Manual testing has its own primary bias that we should be wary of. As discussed in a previous post, I discussed why users struggle to provide good bug reports. In short, a good bug report requires context, and users aren't paying enough attention to the evolving context of the system as they work to then articulate it when a bug appears.

However, there is a second reason that users are particularly bad at preparing bug reports, and that is because of a natural human bias. You see, when someone encounters a bug in your software, they are, by definition, surprised. They are also frustrated. And when we are surprised and frustrated, one of the first things our minds will do is attempt to re-establish some sense of control, most commonly in the form of analyzing the surprising and frustrating situation. "How did I end up here? Was this my fault? Ah yes, I clicked the blue 'Submit' button, but I hadn't yet filled out that last field." Our mind will naturally try to find a story that explains how we ended up in this situation. The problem is that most users most of the time don't have the right kind of knowledge of the system to analyze it properly, so they are very likely to come to a faulty conclusion. That is to say: this bias makes it likely that what context users do provide in a bug report hurts more than it helps. The fact that the field was empty and the button was blue are not important to the bug (in our imagined example here). Again, though, there is little we can do to fight against this bias.

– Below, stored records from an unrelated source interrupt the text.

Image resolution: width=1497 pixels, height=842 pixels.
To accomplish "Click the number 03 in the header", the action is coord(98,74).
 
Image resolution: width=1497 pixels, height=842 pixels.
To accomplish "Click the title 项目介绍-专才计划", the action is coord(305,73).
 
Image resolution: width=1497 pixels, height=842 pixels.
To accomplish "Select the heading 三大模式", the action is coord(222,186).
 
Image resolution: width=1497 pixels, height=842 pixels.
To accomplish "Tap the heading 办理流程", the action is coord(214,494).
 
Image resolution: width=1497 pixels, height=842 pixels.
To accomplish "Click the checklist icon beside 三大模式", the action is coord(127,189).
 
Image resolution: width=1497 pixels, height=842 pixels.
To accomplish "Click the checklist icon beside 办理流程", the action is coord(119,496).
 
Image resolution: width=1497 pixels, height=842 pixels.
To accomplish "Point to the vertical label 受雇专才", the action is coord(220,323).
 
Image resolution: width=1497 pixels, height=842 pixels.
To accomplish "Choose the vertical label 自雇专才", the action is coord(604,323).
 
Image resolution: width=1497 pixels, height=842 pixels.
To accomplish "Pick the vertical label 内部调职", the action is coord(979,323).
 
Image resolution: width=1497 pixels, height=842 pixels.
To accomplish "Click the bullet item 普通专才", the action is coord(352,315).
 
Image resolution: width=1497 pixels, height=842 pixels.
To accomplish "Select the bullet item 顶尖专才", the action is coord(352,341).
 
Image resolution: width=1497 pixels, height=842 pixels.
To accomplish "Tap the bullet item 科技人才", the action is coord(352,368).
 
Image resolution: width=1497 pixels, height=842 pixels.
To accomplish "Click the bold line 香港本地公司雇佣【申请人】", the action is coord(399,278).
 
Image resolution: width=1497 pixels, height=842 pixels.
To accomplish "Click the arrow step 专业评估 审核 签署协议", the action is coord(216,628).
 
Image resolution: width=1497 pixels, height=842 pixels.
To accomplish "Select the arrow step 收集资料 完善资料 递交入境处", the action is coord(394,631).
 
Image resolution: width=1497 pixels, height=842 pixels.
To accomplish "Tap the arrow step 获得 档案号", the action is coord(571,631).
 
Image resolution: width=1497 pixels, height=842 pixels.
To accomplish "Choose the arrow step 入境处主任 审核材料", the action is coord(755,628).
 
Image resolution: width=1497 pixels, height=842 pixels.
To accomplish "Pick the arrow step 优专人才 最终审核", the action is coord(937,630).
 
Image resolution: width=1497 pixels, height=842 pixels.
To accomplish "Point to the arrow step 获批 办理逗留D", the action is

For companies, the first thing you can do is set your expectations accordingly. You will essentially never get useful bug reports from customers. So, be sure to invest in good error tracking and logging services and hire professional QA testers to help you get quality bug reports from end-users. For anyone reading this who is an employee of a software company and has or might file a bug report, you can fight back a bit by remembering this bias and striving to simply provide raw information, as much as possible, with as little commentary as possible. This gives the developer the opportunity to analyze the situation and form a hypothesis of what happened, instead of being forced to accept your hypothesis. In the end, biases are pernicious things to root out of our systems and processes. Thinking more about them, seeing them more clearly, and talking about them more often can lessen their negative impact.